Collected data entries
-- -- --

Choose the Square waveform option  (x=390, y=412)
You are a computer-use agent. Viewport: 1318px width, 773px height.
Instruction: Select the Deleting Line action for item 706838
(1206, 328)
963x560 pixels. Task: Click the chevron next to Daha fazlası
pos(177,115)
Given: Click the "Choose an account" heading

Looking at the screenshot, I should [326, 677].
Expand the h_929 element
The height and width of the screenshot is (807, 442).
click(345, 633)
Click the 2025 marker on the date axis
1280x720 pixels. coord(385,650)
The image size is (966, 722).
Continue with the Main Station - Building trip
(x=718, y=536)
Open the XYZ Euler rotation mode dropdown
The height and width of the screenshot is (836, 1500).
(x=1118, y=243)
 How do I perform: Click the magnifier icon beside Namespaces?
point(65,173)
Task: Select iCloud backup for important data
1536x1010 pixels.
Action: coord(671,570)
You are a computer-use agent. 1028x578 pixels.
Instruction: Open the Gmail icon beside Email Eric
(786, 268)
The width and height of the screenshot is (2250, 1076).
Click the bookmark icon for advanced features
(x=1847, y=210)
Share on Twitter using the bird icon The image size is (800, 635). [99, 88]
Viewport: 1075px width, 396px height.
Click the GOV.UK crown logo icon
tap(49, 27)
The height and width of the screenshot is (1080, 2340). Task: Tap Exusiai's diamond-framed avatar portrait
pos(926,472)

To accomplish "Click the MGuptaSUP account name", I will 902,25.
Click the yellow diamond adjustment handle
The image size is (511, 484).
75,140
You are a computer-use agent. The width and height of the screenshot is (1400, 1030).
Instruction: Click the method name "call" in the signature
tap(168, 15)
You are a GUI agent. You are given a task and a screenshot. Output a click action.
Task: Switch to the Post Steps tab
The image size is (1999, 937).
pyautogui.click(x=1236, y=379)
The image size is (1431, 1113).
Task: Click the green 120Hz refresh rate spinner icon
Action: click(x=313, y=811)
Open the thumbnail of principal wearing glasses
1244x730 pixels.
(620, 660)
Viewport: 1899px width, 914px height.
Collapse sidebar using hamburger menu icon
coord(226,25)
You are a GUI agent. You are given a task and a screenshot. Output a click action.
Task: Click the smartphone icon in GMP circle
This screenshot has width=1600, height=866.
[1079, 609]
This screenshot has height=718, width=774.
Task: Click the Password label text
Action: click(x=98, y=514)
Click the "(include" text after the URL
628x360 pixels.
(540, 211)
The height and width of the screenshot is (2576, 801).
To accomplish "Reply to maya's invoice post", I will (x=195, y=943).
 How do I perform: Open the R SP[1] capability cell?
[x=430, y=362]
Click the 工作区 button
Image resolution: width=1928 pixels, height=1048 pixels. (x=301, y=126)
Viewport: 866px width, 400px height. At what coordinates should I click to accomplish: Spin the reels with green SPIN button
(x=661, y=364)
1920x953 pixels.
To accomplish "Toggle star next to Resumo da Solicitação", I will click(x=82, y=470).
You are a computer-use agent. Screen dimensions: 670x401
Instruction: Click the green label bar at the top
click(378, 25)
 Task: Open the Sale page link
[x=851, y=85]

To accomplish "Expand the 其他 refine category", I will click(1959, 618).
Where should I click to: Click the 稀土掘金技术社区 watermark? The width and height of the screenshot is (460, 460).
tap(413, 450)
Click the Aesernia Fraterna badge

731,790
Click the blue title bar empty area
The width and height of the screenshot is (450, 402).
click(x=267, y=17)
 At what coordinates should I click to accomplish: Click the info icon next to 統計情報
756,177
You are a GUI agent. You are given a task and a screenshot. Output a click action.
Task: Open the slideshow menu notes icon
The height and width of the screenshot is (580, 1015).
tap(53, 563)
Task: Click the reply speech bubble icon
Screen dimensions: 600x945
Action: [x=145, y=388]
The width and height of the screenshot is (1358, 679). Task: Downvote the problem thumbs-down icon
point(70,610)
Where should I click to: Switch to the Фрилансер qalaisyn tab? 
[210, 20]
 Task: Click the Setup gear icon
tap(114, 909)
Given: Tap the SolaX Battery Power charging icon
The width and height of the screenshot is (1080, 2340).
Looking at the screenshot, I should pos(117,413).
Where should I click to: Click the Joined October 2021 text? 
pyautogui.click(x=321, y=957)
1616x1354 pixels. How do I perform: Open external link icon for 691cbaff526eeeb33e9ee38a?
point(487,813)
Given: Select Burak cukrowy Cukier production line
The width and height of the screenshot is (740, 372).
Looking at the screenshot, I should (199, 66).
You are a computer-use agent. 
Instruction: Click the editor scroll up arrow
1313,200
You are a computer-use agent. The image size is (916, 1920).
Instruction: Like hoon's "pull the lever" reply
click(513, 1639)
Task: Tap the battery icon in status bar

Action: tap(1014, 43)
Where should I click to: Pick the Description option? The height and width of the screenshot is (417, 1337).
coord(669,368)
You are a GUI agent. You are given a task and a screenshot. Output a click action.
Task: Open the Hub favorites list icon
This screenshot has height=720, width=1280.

-- -- --

_TASK GOAL_: Return every line above where "computer" appears.

_TASK RESPONSE_:
You are a computer-use agent. Viewport: 1318px width, 773px height.
You are a computer-use agent. 1028x578 pixels.
You are a computer-use agent. The width and height of the screenshot is (1400, 1030).
You are a computer-use agent. Screen dimensions: 670x401
You are a computer-use agent. 
You are a computer-use agent. The image size is (916, 1920).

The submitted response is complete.